=== Testo di riferimento ===

Ucrainagate, Sondland cambia versione e collega aiuti a Kiev

06 nov 2019

La farsa dell'impeachment. Così è stata definita dalla Casa Bianca, anche nelle ultime ore, dopo le ultime notizie che sembrano complicare ulteriormente la posizione di Donald Trump, e l'ambasciatore degli Stati Uniti presso l'Unione europea Gordon Sondland, uno dei personaggi chiave dell'Ucraina gate, ha corretto improvvisamente la sua deposizione di ottobre, aggiungendo un dettaglio tutt'altro che di secondo piano. Finora la difesa del Presidente americano è sempre stata basata su due assunti: non ci sono state pressioni sul Presidente ucraino Zelensky e non c'è stato nessuno scambio di favori. Una tesi avallata inizialmente dallo stesso Sondland, che fu uno dei più importanti finanziatori di Trump durante la campagna del 2016. Un uomo sempre considerato leale, che però, di fronte alle rivelazioni che continuavano ad uscire dall'inchiesta portata avanti al Congresso, ha deciso di rivedere la sua posizione e di ammettere che in effetti, in un colloquio di inizio settembre con un alto funzionario del Governo ucraino aveva condizionato gli aiuti finanziari e militari a Kiev ad una dichiarazione pubblica in cui il Presidente Zelensky parlasse contro la corruzione, annunciando l'avvio di un'indagine sul figlio di Joe Biden e il suo ruolo nella società Burisma. Eccolo, dunque, il qui pro quo sempre negato dalla Casa Bianca, che di fatto ha comunque sbloccato poi gli aiuti senza nessuna dichiarazione di questo tipo in cambio. Ma dopo la testimonianza di Sondland rimane agli atti la richiesta che rende più difficile per i repubblicani moderati continuare a difendere ad oltranza il Presidente, soprattutto considerando altri aspetti che stanno emergendo, come il ruolo sempre più centrale dell'avvocato di Trump, l'ex Sindaco di New York Rudy Giuliani, che, anche secondo l'inviato USA in Ucraina, Kurt Volker, avrebbe fatto pressioni su Kiev per l'apertura di un'inchiesta contro il figlio di Biden. Intanto, è stato chiamato a deporre dalla Camera dei rappresentanti anche il Capo di gabinetto della Casa Bianca, Mick Mulvaney, che però probabilmente non si presenterà a testimoniare, così come stanno facendo molti alti funzionari dell'amministrazione, che hanno rispettato la richiesta di Trump di non dare credito a questa inchiesta che lui considera illegittima.

=== Consegna ===
Nell'articolo sull'Ucrainagate, a quale condizione Sondland ammette di aver subordinato gli aiuti finanziari e militari a Kiev? Le righe non hanno alcun rapporto con l'articolo sull'Ucrainagate.

=== Raccolta di righe ===
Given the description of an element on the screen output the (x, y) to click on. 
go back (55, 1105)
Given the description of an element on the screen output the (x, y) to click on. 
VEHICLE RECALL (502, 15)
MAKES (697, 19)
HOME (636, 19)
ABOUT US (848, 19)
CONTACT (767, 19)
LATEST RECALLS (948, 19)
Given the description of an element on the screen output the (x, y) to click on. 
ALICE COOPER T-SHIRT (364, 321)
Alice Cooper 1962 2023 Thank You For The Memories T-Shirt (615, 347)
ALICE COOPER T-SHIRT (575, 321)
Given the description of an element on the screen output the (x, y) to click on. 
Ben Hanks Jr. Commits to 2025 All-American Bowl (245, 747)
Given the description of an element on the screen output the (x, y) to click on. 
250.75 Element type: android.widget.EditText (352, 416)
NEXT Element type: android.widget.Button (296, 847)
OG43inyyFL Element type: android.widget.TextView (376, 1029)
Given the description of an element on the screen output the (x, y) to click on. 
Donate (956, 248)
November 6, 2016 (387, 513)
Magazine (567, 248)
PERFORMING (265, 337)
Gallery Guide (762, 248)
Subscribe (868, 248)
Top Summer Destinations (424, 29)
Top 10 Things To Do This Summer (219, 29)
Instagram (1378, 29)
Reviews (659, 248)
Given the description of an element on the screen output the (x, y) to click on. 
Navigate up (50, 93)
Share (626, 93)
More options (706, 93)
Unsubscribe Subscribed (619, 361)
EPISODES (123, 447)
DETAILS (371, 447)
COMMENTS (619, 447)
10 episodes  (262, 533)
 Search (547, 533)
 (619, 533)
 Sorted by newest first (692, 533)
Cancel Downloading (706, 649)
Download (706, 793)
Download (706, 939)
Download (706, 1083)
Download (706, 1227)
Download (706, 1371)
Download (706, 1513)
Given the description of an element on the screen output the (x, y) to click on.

=== Risposta ===
A una dichiarazione pubblica in cui il Presidente Zelensky parlasse contro la corruzione, annunciando l'avvio di un'indagine sul figlio di Joe Biden e sul suo ruolo nella società Burisma.